Please refer to the relevant section - 3.4.1.1 - of The Intel® 64 and IA-32 Architectures Software Developer’s Manual Volume 1:

32-bit operands generate a 32-bit result, zero-extended to a 64-bit result in the destination general-purpose register

Breaking dependency chains allows the instructions to execute in parallel, in random order, by the Out-of-Order algorithm implemented internally by CPUs since Pentium Pro in 1995.

A Quote from the Intel® 64 and IA-32 Architectures Optimization Reference Manual, Section 3.5.1.8:

Code sequences that modifies partial register can experience some delay in its dependency chain, but can be avoided by using dependency breaking idioms. In processors based on Intel Core micro-architecture, a number of instructions can help clear execution dependency when software uses these instruction to clear register content to zero. Break dependencies on portions of registers between instructions by operating on 32-bit registers instead of partial registers. For moves, this can be accomplished with 32-bit moves or by using MOVZX.

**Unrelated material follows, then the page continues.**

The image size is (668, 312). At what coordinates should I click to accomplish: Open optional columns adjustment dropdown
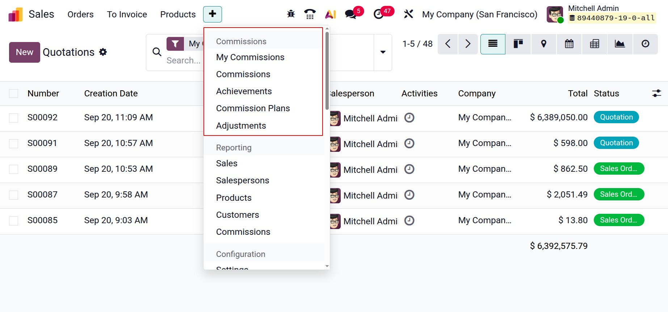tap(656, 93)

Assembly/Compiler Coding Rule 37. (M impact, MH generality): Break dependencies on portions of registers between instructions by operating on 32-bit registers instead of partial registers. For moves, this can be accomplished with 32-bit moves or by using MOVZX.

The MOVZX and MOV with 32-bit operands for x64 are equivalent - they all break dependency chains.

That's why your code will execute faster if you always try clear the highest bits of larger registers when using smaller registers. When the bits are always cleard, thre are no dependencies on the previous value of the register, the CPU can internally rename the registers.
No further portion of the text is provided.